Newsletter 17
    Hello ladies and gentleman... and whatever else you happen to be... It is I, your occasional guest newsletter writer, Noah! First of all: yes, I do have clearance from Andrew. Second: the reason for my writing this one is because 17 is a prime number. Third: there is no third (slightly skewed Monty Python reference) (slightly skewed reference to Jennifer's slightly skewed Monty Python reference on the cod forum). Anyways, on to the meat and potatoes (main stuff) of the newsletter!

Okay, first of all, as many of you know, there has been some debate for some time from some people about whether or not cod particles (from being eaten) in your legs and hence trousers, counts towards cod-in-trouser-driving. Well, member Andrew (a.k.a. Founder of FDLFDWCTT) has decided to hold a vote on the matter, calling it the "Stop the Flopping Vote," comparing our predicament of not being able to move past the subject to that of the predicament of a beached cod which can't get back to water because people keep kicking it. Once again I will mention that it is encouraged that people read the cod cheese forum, since that's kinda like the only diplomatic decision-deciding place available to everyone (some people can't just call up Andrew and yell at him) and it's the only place for people to express their opinions to the rest of the organization (since noone except Andrew can write newsletters). But I digress. The point is, if you check the cod forum at least semi-regularly you would know about the "Stop the Flopping Vote." So anyways, everyone vote on the issue by emailing Andrew (percepied@hempseed.com) with your opinion. Perhaps everyone could put "Stop the Flop" as the subject field of the message to help Andrew organize the votes. And so, on to other matters...

Another idea that has come up is that of an FDLFDWCTT member of the week award (maybe two weeks or something - it's still in the developemental stages).
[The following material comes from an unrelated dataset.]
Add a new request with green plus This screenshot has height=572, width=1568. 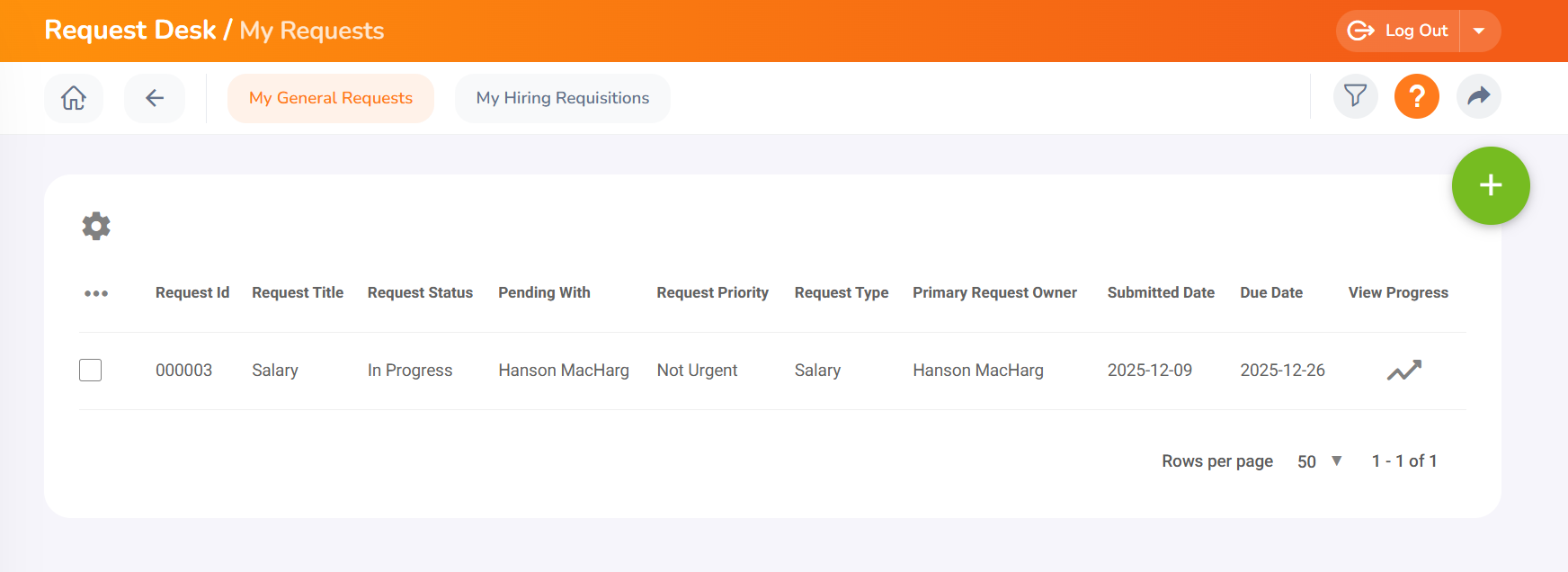[1490, 185]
Basically, whoever has been the most active in FDLFDWCTT for the week or whatever the time frame happens to be (not necessarily meaning excessive amounts of cockamamey entrys on the cod forum (reference to Mike)) gets the award to wear with pride (cheap clothing reference) for the week. Jennifer has suggested mod podging (mod podge is a really effective glue that dries clear) a bunch of cool stuff together and making a phat button for people to wear as the award. This might be somewhat difficult for long distance members, but we'll work that out later. But anyways, I suggest anyone with suggestions suggest suggestingly to Andrew any suggestions they have regarding the award.

Another interesting FDLFDWCTT related developement is a new section of the web empire being created which will be known as Socks the Cat. No wait, it will be known as the Hall of Trowsers. This child of FDLFDWCTT, which is still in the zygote stage of developement (don't ask how it was conceived), will be composed of a collection of interesting cod-free trousers picuture limbs, a "most origonal cod-free trousers award" spleen, an intestinal list of links, and a titular oral cavity (the title) to finish it off. Of course, everyone will be notified via newsletter when it's umbilical cord is cut and the page begins taking independant breaths. The page will probably get started when we get some trousers and when Jennifer (Even Sven) gets more batteries for her digital camera.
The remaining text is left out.